Photo by BTA on 15 October, 2022

Experts Pool Efforts to Save Bulgaria’s Largest Natural Chestnut Forest, Boutique Honey Source

World News Agencies By BTA - Bulgarian News Agency • 18 October, 2022

Jerusalem, 18 October, 2022 (TPS) -- PETRICH, SOUTHWESTERN BULGARIA, 18.10.2022 (BTA)
Chestnut honey is one of the gifts of Mount Belasitsa, home to the largest natural sweet chestnut forest in Bulgaria. The honey is characterized by low acidity that makes it beneficial in ulcer cases and its low sugar content – accessible to even diabetics, Gergana Dzhobkova told BTA. She and her family care for 150 beehives in the vicinity of Kolarovo village in the southwestern mountain.

What makes true sweet chestnut honey so rare is the short period of flowering of the trees and the small harvest in the areas where they grow. Although there are many enthusiasts because of the high price of the product, the terrain itself is very difficult for apiculture, rough and rocky, and with dry and hot summers which make most of the new beekeepers give up quickly, Dzhobkova said. Unlike them, the family prefers to leave the hives in the mountain and the result is high quality honey, mainly sweet chestnut, acacia and the local mountain herbs.
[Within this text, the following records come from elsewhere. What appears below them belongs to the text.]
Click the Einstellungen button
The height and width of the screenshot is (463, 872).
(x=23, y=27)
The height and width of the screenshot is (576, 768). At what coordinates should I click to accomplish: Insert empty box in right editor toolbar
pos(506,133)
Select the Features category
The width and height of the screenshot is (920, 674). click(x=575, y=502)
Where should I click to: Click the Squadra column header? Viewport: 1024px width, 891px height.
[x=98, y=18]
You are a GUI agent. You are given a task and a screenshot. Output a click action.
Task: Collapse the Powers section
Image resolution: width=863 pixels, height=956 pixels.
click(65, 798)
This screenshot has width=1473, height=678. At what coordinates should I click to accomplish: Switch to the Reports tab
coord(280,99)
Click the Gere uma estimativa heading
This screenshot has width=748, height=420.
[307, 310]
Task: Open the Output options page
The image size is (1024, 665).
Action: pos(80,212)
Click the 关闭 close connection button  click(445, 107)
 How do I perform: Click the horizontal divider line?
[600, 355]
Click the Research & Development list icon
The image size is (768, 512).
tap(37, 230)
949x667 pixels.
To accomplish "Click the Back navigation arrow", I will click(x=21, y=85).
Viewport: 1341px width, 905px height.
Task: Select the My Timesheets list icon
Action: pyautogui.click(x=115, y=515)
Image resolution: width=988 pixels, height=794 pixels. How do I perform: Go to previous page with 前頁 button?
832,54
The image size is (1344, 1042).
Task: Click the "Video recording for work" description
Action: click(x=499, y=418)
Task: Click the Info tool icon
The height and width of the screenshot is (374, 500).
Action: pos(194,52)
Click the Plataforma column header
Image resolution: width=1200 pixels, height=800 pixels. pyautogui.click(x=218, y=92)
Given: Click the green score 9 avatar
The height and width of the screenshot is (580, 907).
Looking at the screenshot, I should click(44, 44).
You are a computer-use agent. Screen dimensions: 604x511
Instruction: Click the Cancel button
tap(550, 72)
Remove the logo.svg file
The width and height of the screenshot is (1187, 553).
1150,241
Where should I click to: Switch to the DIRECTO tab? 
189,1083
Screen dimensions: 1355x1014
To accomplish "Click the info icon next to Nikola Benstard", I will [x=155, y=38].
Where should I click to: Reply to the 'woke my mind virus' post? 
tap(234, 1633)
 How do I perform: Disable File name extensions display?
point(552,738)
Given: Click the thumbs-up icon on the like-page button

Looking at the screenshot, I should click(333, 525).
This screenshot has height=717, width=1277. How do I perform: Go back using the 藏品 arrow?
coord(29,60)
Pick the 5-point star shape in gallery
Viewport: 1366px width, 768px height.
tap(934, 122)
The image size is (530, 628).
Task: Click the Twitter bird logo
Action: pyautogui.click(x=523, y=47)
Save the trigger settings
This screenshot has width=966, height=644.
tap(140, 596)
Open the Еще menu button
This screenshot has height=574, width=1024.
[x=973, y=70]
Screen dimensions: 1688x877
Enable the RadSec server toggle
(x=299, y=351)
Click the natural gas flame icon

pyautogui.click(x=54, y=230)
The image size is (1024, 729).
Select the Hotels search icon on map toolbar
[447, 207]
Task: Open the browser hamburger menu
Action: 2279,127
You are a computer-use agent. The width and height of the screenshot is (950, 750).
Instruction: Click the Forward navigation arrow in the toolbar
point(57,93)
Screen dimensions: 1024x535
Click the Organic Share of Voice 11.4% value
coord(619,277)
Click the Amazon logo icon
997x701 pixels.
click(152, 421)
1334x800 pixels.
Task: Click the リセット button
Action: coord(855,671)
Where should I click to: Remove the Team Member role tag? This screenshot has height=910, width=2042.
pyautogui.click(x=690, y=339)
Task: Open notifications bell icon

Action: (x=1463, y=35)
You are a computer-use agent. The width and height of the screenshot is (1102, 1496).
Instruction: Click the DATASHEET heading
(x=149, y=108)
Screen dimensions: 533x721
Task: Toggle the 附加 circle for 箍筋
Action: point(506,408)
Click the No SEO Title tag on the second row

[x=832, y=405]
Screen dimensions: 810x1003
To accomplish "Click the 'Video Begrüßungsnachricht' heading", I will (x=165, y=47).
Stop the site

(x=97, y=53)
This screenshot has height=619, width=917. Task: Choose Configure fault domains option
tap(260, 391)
For years, though, the chestnut forests have been suffering and are threatened by extinction. The sweet chestnut is registered as endangered in Bulgaria’s Red Data Book, the head of Forest Renovation at the State Southwestern Forestry Company, Vera Stanisheva, told BTA.

There are 650 ha of sweet chestnut in Belasitsa and another 1,700 ha of mixed sweet chestnut and other species. The health of chestnut forests in Bulgaria has been deteriorating in recent years, mostly because of invasive pathogens which penetrated in the 1980 and the 1990s, causing bark cancer and subsequent death of the chestnut trees.

Absolutely all forests suffer to one degree or another, particularly the trees at an altitude between 300 and 600 m, Stanisheva said. To save them, scientists from the Forestry Institute at the Bulgarian Academy of Sciences and the forestry company are conducting an experiment with a hypo virulent strain to prevent the virulent strain from multiplying. This has been successful in neighboring Romania, Greece and the Republic of North Macedonia. In Romania 80% of the trees got well, said Stanisheva.

Following tests the lab and in the sample areas the affected forests stand a good chance to regain their health.